Route, Don’t Guess

Route, Don’t Guess

Most organizations are still picking models by vibe. That was fine when there were two options and a demo. It fails when your stack juggles a dozen language models, prices swing every quarter, and a single workflow hops from extraction to math to tool use in a few seconds.

A Google Research paper, UniRoute: Universal Model Routing for Efficient LLM Inference, is the catalyst for fixing this. In plain terms, UniRoute builds a compact “task map” by clustering real prompts, fingerprints each model by its error rate on those clusters, then routes each new request to the lowest-cost model that clears the quality bar for its cluster. No fragile, vendor-specific router retraining required, even when the model pool changes. The authors also show a clear excess-risk bound and strong results, including routing across more than 30 unseen LLMs in experiments. That makes the policy portable and auditable, which is exactly what leaders need when quality, cost, and governance all show up in the same meeting.

There is another shift arriving fast. NVIDIA Research argues in Small Language Models are the Future of Agentic AI that many agentic tasks are narrow, repetitive, and format-bound, and that SLMs are sufficiently powerful, operationally better, and more economical for a large share of real workloads. They call for heterogeneous systems that default to SLMs and invoke larger models sparingly when needed, and they even sketch a conversion algorithm to move agents from LLMs to SLMs. The economic and operational implications are large as adoption of agents accelerates.

This piece connects the two ideas. UniRoute gives you the brain that chooses the right model per task. The SLM position gives you the supply side that makes that choice far cheaper, faster, and easier to govern.

Why this moment matters

Three pressures converged this year.

  1. Model proliferation. New releases, silent weight updates, longer contexts, tool APIs, code interpreters. Your “default” in January is not your default in August.
  2. Workload diversity. A single product now handles a claims PDF, a support transcript, a table extraction, a chain-of-thought (CoT) math step, a code patch, and a policy-constrained email. These are different tasks with different failure modes.
  3. Budget and risk. Executives expect measurable savings and consistent quality. Regulators and internal risk teams expect an audit trail that makes sense.

Routing turns this chaos into a system. You represent tasks by clusters. You represent models by per-cluster error vectors. At runtime you select the least-cost model that meets the expected quality for that cluster, and you log why. UniRoute shows this approach holds up even as the model pool changes, thanks to a fingerprint computed from a small, representative prompt set.

On the supply side, the SLM position paper offers the right economic lens for agentic workloads. Many agent invocations are narrow and repetitive, and an SLM can be tuned to the exact format and tool calls the agent expects. The result, in their words, is a future where SLMs are the default for agentic AI, with larger generalists invoked selectively.

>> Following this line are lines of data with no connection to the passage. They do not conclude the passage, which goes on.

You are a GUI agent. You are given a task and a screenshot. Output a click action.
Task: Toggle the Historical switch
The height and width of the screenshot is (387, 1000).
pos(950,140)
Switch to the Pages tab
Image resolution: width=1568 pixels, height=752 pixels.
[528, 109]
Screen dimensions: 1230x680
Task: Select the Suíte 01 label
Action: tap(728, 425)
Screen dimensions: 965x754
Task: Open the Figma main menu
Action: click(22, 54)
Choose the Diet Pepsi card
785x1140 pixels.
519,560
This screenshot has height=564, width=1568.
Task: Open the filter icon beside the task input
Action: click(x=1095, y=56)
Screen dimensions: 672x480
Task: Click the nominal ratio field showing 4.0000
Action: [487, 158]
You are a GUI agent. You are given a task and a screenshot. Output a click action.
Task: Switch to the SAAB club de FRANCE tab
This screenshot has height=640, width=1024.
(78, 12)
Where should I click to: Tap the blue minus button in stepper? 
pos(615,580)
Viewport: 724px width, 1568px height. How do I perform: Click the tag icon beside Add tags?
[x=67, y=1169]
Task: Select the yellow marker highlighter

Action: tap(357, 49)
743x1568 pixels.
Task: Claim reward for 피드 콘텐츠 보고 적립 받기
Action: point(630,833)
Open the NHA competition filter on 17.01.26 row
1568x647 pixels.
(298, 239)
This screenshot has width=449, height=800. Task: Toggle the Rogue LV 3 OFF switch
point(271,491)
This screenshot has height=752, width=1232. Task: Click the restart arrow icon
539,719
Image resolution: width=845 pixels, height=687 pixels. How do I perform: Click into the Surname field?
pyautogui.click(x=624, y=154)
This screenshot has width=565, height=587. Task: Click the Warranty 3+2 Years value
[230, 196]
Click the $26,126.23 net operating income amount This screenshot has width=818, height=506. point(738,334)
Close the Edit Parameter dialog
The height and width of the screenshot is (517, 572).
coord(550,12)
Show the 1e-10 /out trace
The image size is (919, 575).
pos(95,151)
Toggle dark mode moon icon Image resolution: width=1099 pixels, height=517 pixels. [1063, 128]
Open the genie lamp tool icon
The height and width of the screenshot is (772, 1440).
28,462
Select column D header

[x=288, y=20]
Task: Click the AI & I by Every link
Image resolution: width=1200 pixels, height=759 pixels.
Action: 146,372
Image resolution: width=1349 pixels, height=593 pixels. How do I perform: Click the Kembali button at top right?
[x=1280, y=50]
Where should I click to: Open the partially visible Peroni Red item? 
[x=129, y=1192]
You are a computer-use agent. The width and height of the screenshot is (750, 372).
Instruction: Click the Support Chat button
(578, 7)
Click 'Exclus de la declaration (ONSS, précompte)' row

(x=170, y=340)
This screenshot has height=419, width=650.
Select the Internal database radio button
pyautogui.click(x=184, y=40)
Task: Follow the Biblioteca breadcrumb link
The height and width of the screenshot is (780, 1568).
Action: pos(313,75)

What UniRoute actually does in plain English

  • The problem. Model sprawl, diverse workloads, rising inference bills. Static routers tied to a fixed vendor lineup break when the pool changes.
  • The task map. Cluster a small, representative set of your real prompts into K groups.
  • Model fingerprints. For each candidate model, compute average error per cluster on that set. That K-dimensional error vector is the model’s capability fingerprint.
  • Cost-aware routing. At inference time, embed the new prompt, assign it to a cluster, then select the lowest-cost model whose expected error for that cluster clears the bar.
  • Why it generalizes. UniRoute’s cluster-based and learned-map variants estimate an optimal routing rule, with an excess-risk bound and strong results on public benchmarks, including routing among unseen LLMs.

Article content
Figure 1: UniRoute Cluster-Based Router

Jitkrittum et al. (2024). Universal Model Routing for Efficient LLM Inference. arXiv:2502.08773. Figure 1. https://arxiv.org/html/2502.08773v2#S5.SS1

That is a direct fit for the cost-to-cognition operating model I wrote about in “Blueprint for Building AI-Native Engineering Teams”: spend only the cognition you need for the outcome you want and escalate only when the task demands it.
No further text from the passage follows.